Wrist access safer, easier for many patients undergoing minimally invasive treatment of blocked coronary arteries
A new approach to unblocking heart arteries minimally
invasively will mean less bleeding, less down time, lower costs and less risk
overall, particularly for obese patients, according to data being presented at
the 21st annual International Symposium on Endovascular Therapy (ISET).
Accessing the blocked blood vessels through the radial
artery, rather than the femoral artery significantly reduces the risk of bleeding
and nerve damage, suggests data on more than 5,000 procedures performed at Baptist
Cardiac & Vascular Institute, Miami. The radial approach also is easier on
patients because they can sit up after the procedure and walk away almost immediately.
Currently, only about two percent of all minimally invasive
heart treatments are performed through the wrist.
"I believe 75 percent of patients would be candidates
for the radial approach if it were an option," said Ramon Quesada, M.D.,
medical director of interventional cardiology at Baptist Cardiac & Vascular
Institute, and ISET course director. "The radial approach is a bit more technically
challenging for physicians, but once they master it, I think most would prefer
it. One of the main barriers is a lack of training opportunities."
When the femoral access approach is used, there is a
2.8 percent risk of bleeding or nerve damage, according to studies. Most patients
spend at least one night in the hospital after the procedure. Although rare, the
bleeding can lead to kidney failure, blood infection and death. At Baptist Cardiac
& Vascular Institute, the complication rates for the radial approach are extremely
low; only 0.3 percent had bleeding complications. None suffered nerve damage.
An overnight stay may be advisable, depending on the complexity of the intervention
performed, not because of the access approach.

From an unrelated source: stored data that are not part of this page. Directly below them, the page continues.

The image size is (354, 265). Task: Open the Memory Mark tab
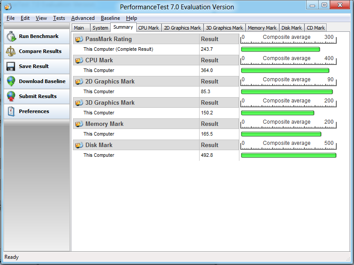coord(262,28)
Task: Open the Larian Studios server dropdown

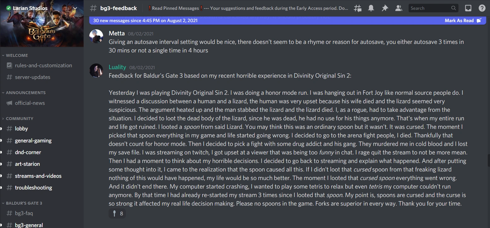Action: [x=75, y=8]
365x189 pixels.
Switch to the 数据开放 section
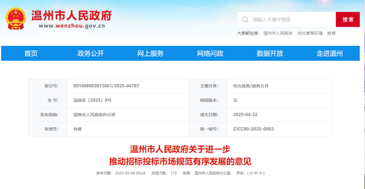pos(270,53)
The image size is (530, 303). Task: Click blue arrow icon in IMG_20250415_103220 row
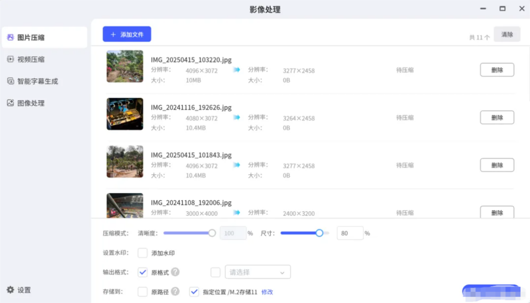[237, 70]
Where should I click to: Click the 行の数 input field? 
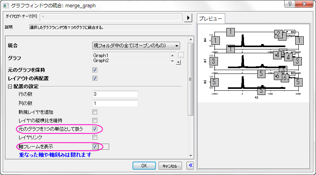(115, 94)
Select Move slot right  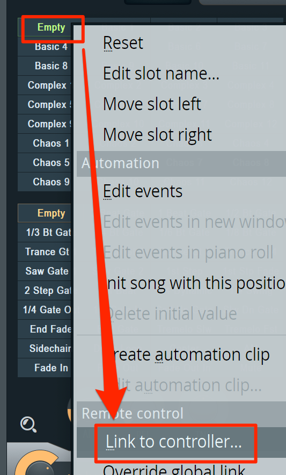pos(157,135)
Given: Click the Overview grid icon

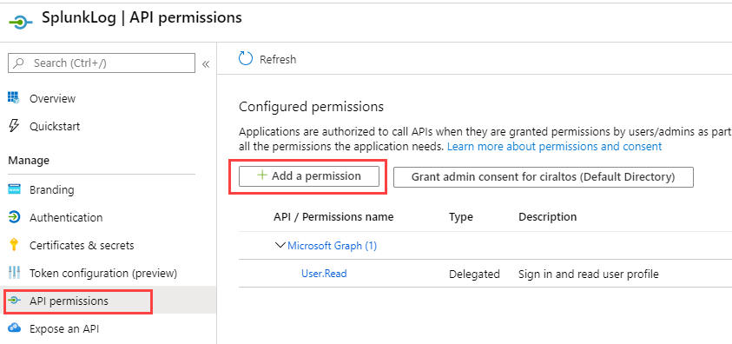Looking at the screenshot, I should [x=15, y=98].
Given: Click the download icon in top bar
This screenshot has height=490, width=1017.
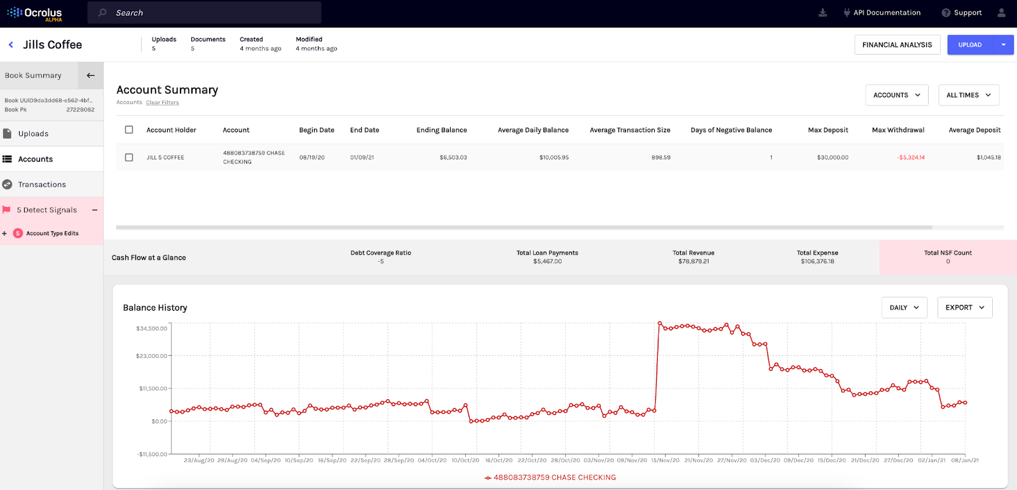Looking at the screenshot, I should click(x=822, y=13).
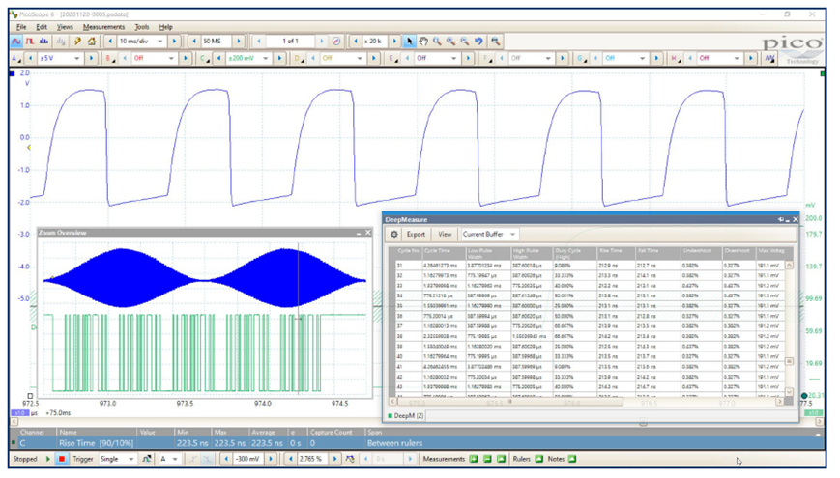Viewport: 840px width, 478px height.
Task: Click the add measurement icon beside Measurements
Action: pos(474,459)
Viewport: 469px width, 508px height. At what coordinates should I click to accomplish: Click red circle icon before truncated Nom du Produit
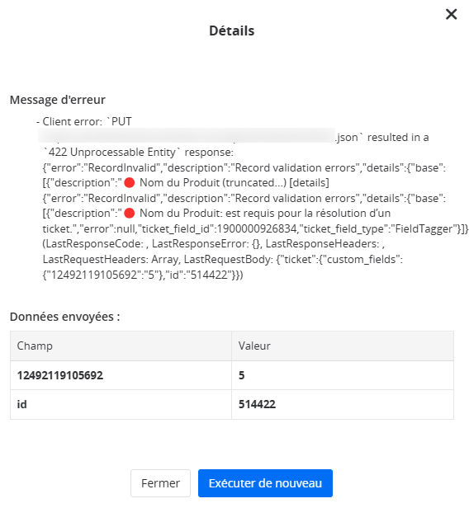(x=130, y=183)
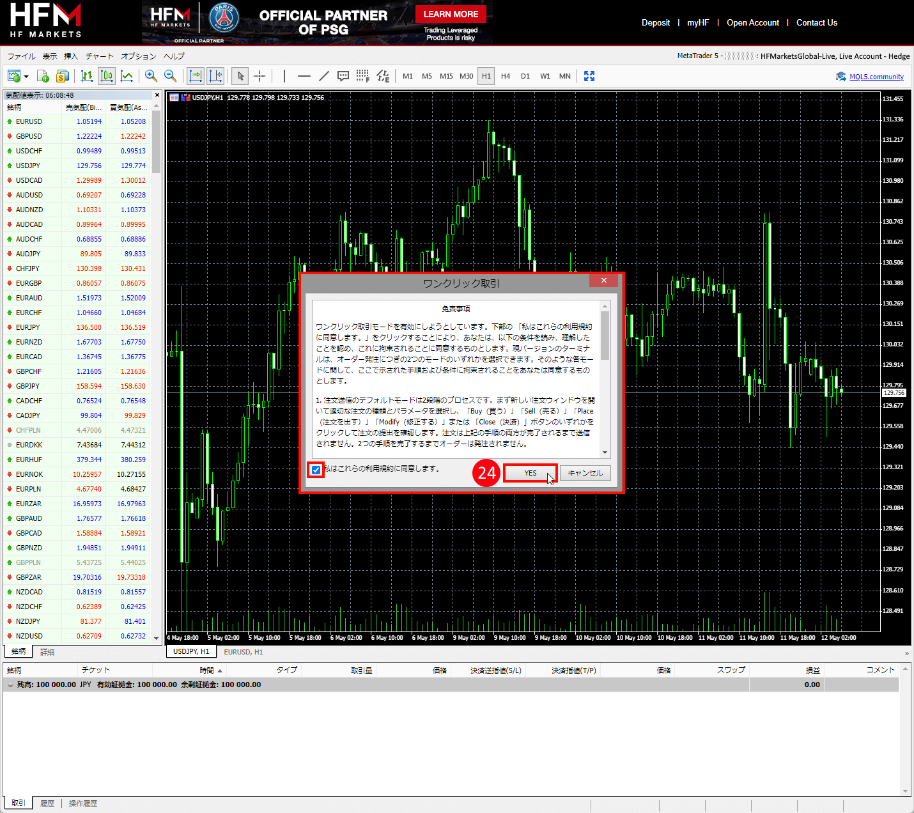
Task: Toggle the H1 timeframe button
Action: (486, 76)
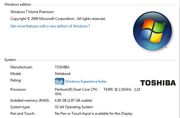Select the Pentium Dual-Core T4300 processor text
180x118 pixels.
[98, 92]
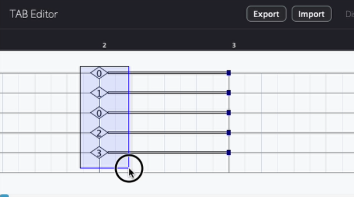The height and width of the screenshot is (197, 354).
Task: Select the fret 3 note diamond
Action: tap(99, 153)
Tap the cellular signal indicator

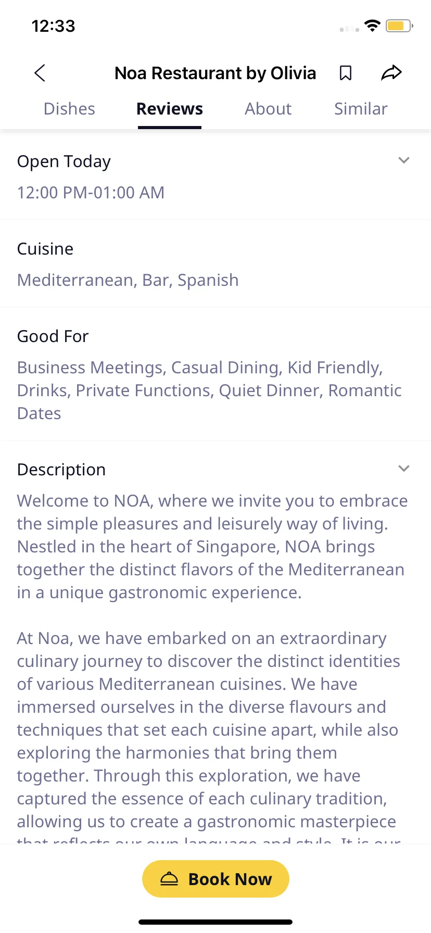(x=349, y=29)
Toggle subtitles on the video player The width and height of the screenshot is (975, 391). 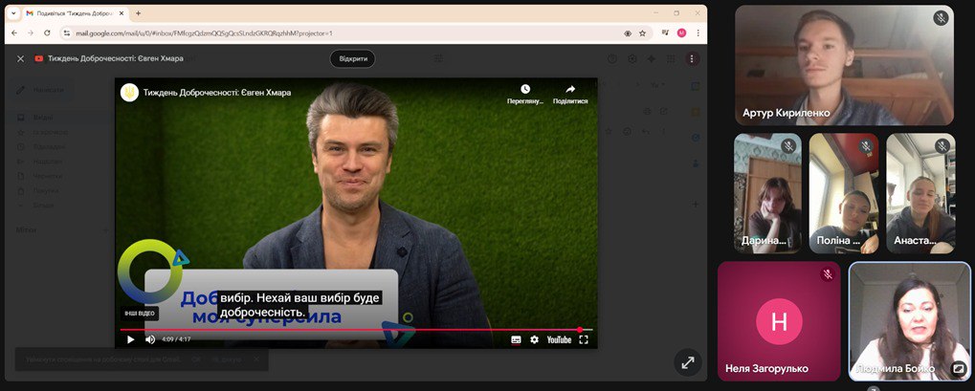pyautogui.click(x=516, y=339)
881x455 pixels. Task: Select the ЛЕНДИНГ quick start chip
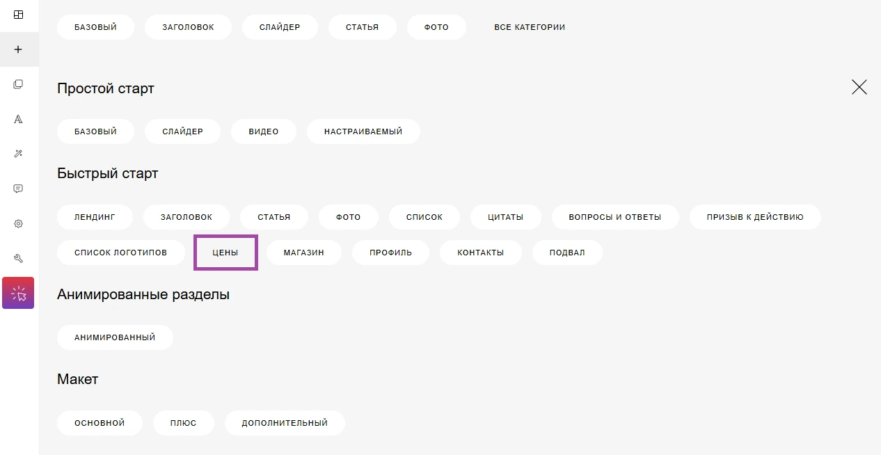[95, 217]
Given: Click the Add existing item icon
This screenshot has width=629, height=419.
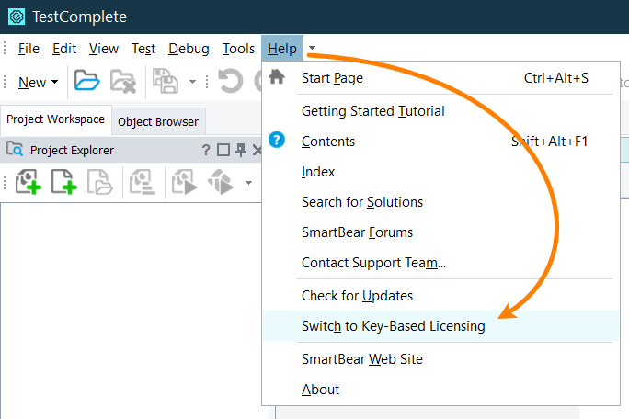Looking at the screenshot, I should click(x=98, y=182).
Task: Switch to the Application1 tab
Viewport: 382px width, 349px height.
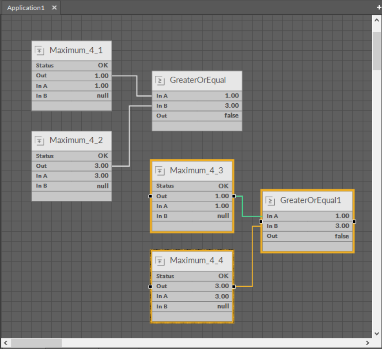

The radial approach isn't appropriate for all patients,
including those who have very small or twisted arteries or are extremely thin,
said Dr. Quesada.
"Using the radial approach results in lower cost,
less time before the patient can get up and walk around and fewer complications,"
said Dr. Quesada. "Patients who are ideal candidates for the radial approach
are those who are obese or have severe peripheral arterial disease (PAD)."